Blocked ETA receptors prevent ischemia and reperfusion injury in rat lungs

The effects of endothelin (ET)-A (ETA)- and ETB-receptor agonist and antagonists were studied in isolated buffer-perfused rat lungs subjected to 45 min of ischemia followed by 105 min of reperfusion (I/R). For the I/R group after 30 and 90 min of reperfusion, the Kfc had increased three- and fivefold above control values, respectively (P < 0.01), and the number of circulating neutrophils in the perfusate decreased by 65 +/- 7.65%. Both an ETA-receptor antagonist (BQ-610) and an ETAB-receptor antagonist (PD-156707-0015) given before the ischemic period protected the lung endothelial barrier from injury associated with I/R. Also, these compounds attenuated the I/R-induced neutrophil accumulation in the lung (31.94 +/- 4.16 and 34.38 +/- 1.05%, respectively; P < 0.01 compared with I/R).
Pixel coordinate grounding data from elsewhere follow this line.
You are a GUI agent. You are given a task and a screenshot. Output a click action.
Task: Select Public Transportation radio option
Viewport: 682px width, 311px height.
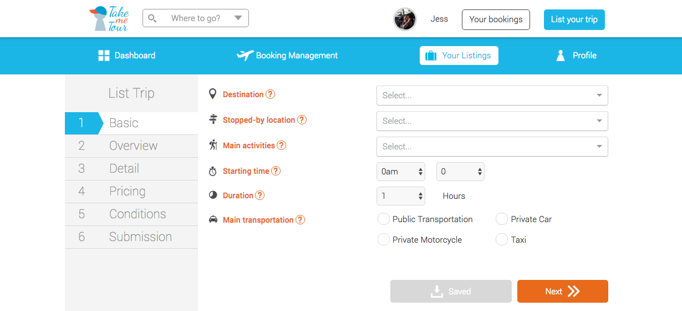pos(383,219)

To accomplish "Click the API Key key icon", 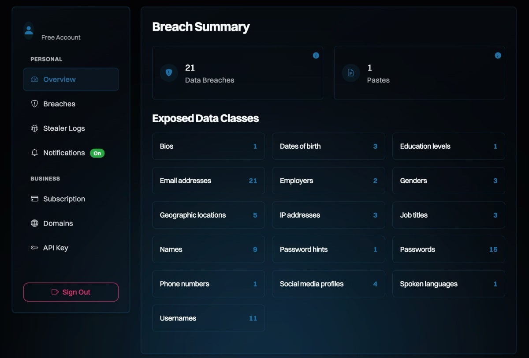I will (34, 248).
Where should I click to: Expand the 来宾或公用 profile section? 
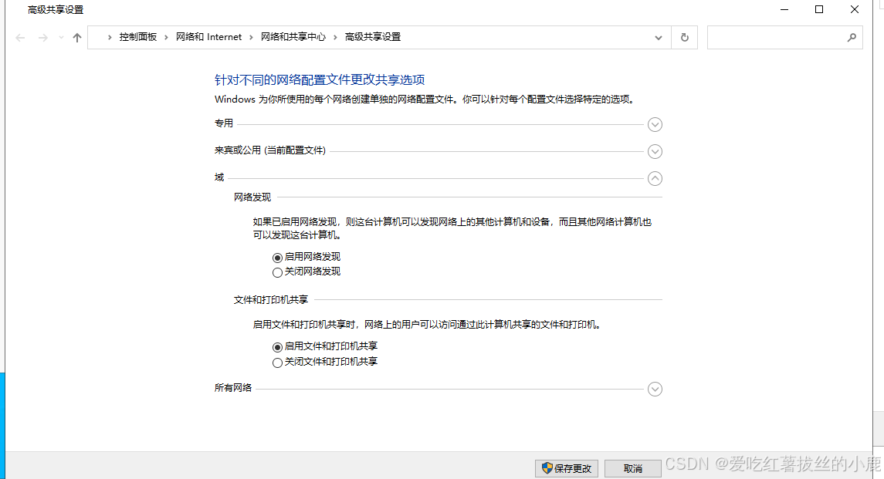(x=655, y=151)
Neither an ETB-receptor agonist (IRL-1620) nor an ETB-receptor antagonist (IRL-1038) affected the I/R-induced endothelial injury. In addition, they did not alter the number of circulating polymorphonuclear cells during I/R. ET-1 administration alone caused a dose-dependent increase in pulmonary arterial pressure, but no measurable increase in microvascular permeability occurred. We conclude that ET-1 is involved in I/R-induced lung endothelial injury and speculate that it acts in concert with some other coactivator(s), most likely platelet-activating factor, through ETA receptors. This mechanism requires polymorphonuclear leukocyte activation with subsequent release of oxygen radicals and/or expression of adhesive molecules on the neutrophil surface.